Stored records
● ● ●

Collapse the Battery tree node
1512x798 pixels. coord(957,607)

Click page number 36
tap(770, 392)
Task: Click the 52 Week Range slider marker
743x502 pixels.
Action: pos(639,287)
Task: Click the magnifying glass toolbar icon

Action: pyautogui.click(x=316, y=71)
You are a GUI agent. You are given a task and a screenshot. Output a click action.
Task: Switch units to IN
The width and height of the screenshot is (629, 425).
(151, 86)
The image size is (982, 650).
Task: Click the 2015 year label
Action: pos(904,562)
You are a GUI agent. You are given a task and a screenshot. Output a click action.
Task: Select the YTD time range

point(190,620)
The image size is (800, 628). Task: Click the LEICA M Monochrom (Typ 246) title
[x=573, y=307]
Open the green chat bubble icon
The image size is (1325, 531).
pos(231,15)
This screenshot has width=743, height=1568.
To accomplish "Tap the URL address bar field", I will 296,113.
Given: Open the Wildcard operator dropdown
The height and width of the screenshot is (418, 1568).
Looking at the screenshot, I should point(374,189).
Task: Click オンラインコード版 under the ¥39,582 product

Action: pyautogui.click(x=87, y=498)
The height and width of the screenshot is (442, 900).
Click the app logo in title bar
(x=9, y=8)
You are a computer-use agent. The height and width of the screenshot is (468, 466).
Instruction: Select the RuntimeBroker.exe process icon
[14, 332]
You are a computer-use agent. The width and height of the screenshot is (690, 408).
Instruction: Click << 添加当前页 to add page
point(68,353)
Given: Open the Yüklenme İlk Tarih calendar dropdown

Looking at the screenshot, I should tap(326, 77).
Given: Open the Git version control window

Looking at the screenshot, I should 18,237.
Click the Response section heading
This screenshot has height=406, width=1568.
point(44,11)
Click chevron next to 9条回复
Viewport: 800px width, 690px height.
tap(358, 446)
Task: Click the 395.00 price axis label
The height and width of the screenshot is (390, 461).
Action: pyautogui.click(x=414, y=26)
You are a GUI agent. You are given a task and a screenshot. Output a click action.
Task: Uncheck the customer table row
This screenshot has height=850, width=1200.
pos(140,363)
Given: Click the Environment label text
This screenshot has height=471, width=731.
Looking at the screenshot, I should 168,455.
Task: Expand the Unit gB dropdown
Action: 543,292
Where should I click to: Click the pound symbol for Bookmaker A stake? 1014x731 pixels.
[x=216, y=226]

● ● ●

Work to be completed :: Return every line in the records that includes the string "computer".

Task answer ::
You are a computer-use agent. The height and width of the screenshot is (468, 466).
You are a computer-use agent. The width and height of the screenshot is (690, 408).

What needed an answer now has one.